"Concentre-toi donc !" - TDAH
Trouble du déficit de l'attention/hyperactivité (TDAH). Un mot long qui décrit un sujet complexe. Et un phénomène que nous devons encore apprendre à gérer correctement - nous, les pédiatres, mais aussi la société dans son ensemble.
Point 1 : nous considérons le TDAH comme une neurodivergence, c'est-à-dire un comportement qui n'est pas dans la norme - mais qui n'est pas pathologique en soi. Mais uniquement lorsqu'il existe une souffrance évidente.
Le problème, c'est que cette souffrance s'est accrue ces dernières années, car nous semblons de moins en moins capables, en tant que société, de gérer de manière appropriée les comportements neurodivergents, c'est-à-dire déviants.
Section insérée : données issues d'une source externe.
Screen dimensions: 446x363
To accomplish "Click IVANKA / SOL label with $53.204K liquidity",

Deux exemples - tirés de la biographie du Doc. Celui-ci avait un excellent professeur d'école primaire qui l'envoyait régulièrement dans la cour de récréation en classe 3 et 4 pour faire quelques tours de piste. Ensuite, le petit Ralf s'asseyait à nouveau attentivement à sa place. Dans les années 1980, l'enseignant a ainsi intuitivement fait ce qu'il fallait : encourager l'activité motrice et le mouvement, ce qui aide à travailler de manière plus concentrée.
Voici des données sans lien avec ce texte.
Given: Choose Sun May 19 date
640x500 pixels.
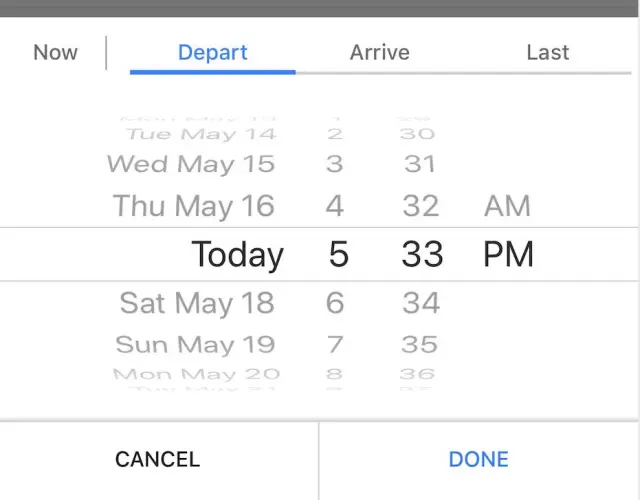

Certains feront probablement remarquer de manière critique que cela ne peut plus être réalisé par une école aujourd'hui. Et oui, les conditions-cadres doivent être adaptées, peut-être faut-il d'autres taux de personnel. Mais nous devons voir que nous pourrions faire beaucoup plus sur ce thème que nous ne le faisons. Et pour cela, il faut peut-être aussi un peu d'idéalisme.
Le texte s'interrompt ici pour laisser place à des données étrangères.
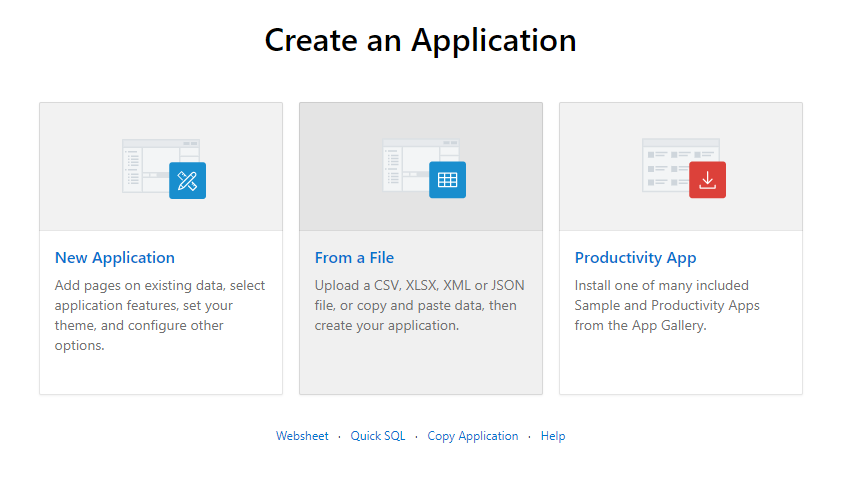868x481 pixels.
Task: Open the Websheet link
Action: click(302, 436)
Exemple 2 : enfant, Doc a oublié et laissé traîner toutes sortes de choses : Trousse, parapluie, sac de sport, clés, lunettes ... Dans l'ensemble, ses parents ont supporté cela avec courage. Mais son père lui a aussi souvent sorti la réplique : "Toi aussi, tu n'as la tête sur le cou que pour qu'il ne pleuve pas dedans". Il faut prendre la défense du père Brügel : Dans les années 1980, on ne savait pas encore grand-chose sur le sujet. Mais aujourd'hui, il faut dire qu'un tel dicton n'aide pas du tout. L'enfant ne laisse pas volontairement les choses traîner. Lui dire "Quand le cours de sport est terminé, pense à ton sac de gym", "Concentre-toi !", ne sert à rien non plus. Car cela fait justement partie du comportement neurodivergent que l'enfant, après le sport, ait déjà la tête à la récréation, au cours de maths ou ailleurs.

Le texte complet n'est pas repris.